Thousands of Guatemalans face these dangers every year in search of a better life. The US Migration Policy Institute (MPI) estimates that there were 1.3 million Guatemalan migrants residing in the United States in 2020, more than half of them illegally. This lack of legal status often leads migrants to submit to highly precarious working conditions and leaves them in a permanent state of fear of arrest, deportation and loss of accumulated wealth.

Unlike migrants from other countries who come to the United States fleeing violence, migrants from Guatemala are primarily driven by economic factors. The monthly minimum wage for non-agricultural work in Guatemala is equivalent to US$353, while the cost essential food stuffs alone is estimated at US$375. Only 17 per cent of private employees in the country earn above this amount, while only 35 per cent of wage earners are covered by social security - just 18 per cent of the country’s total employed population.

This situation is exacerbated by the virtual absence of trade unions and collective bargaining in private companies

Countries with higher levels of social development are able to guarantee access to education and health care. Guatemalans have difficulty accessing both.

Only one in four adolescents (aged 15-18) has access to secondary education and 82 per cent of those who are enrolled study in private schools. Meanwhile, 26 per cent of young people aged 15 to 29 neither study nor work. When it comes to healthcare, the picture is similarly bleak: public health spending is the third lowest in Latin America (barely 2 per cent of GDP). In practice, 62 per cent of the country’s total health spending comes directly out of the pockets of its citizens. To further complicate matters, remittances from abroad, which play a major role in reducing or alleviating poverty in other Latin American and Caribbean countries, only reached around 126,000 families in Guatemala in 2021.

The difference between the income that Guatemalans can earn in Guatemala versus what they can earn in the United States is abysmal.
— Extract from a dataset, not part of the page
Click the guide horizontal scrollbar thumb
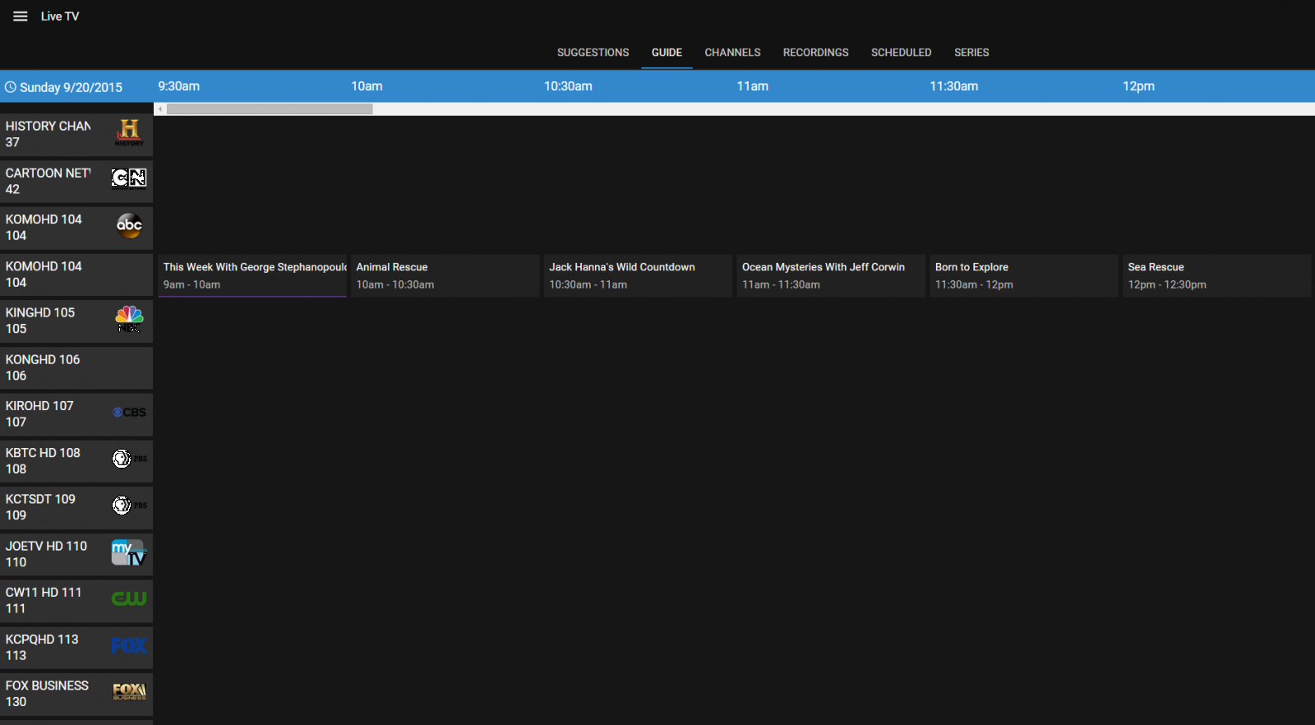[x=270, y=109]
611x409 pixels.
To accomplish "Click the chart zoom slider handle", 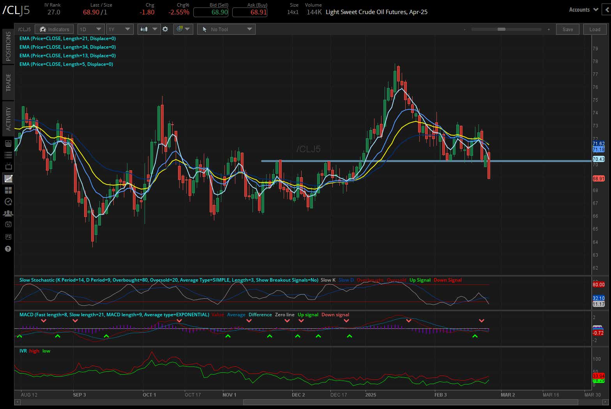I will coord(502,29).
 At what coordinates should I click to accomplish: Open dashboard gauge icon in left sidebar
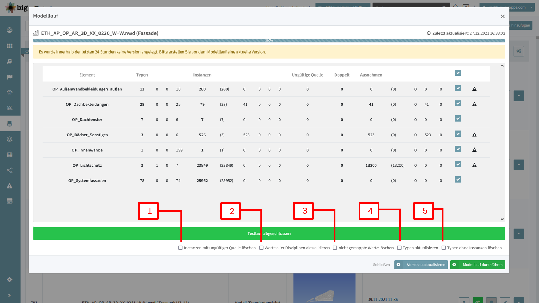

According to the testimony of a Guatemalan resident of Chicago reported by the daily Prensa Libre: “In Guatemala you live to work; in the United States you work to live”.

The figures speak for themselves: in 2018, farm labourers in the US earned around US$12 per hour. By working eight hours a day for 25 days, they could thus earn US$2,400 a month. Another report from 2022 indicates that hotel maids could earn US$15.25 per hour. Both salaries are unthinkable in the Central American country.

Guatemalans who do succeed in reaching the United States and finding work there find themselves at a disadvantage with respect to their Latino peers, earning less on average (US$23,000 per year) than other Hispanics.

This is evidenced by their investments: only 32 per cent of Guatemalans in the US have purchased homes, compared to 47 per cent of other Hispanics. In addition, only 48 per cent of Guatemalans in the United States are fluent in English. By contrast, 87 per cent of Panamanians speak English, which undoubtedly facilitates their integration into the country.

Despite these disadvantages, remittances from the United States remain the cornerstone of the Guatemalan economy. In 2021, they amounted to US$11 billion, almost as much as total national exports in the same year (US$13.6 billion). Individual remittance payments amount to an average of US$490, which represents a major source of support for families. Converted into quetzales, this amount alone is already 15 per cent higher than Guatemala’s current minimum wage.

The trauma of deportation

Not all Guatemalan migrants to the United States meet with success. Against the backdrop of the global financial crisis, 2010 saw a sharp increase in the number of returning migrants, both by land (those who do not make it to the US and are deported from Mexico) and by air (those expelled from the US). Since 2010, 488,550 Guatemalan citizens have been deported from Mexico and another 453,961 from the United States, for a total of almost one million people as of July this year.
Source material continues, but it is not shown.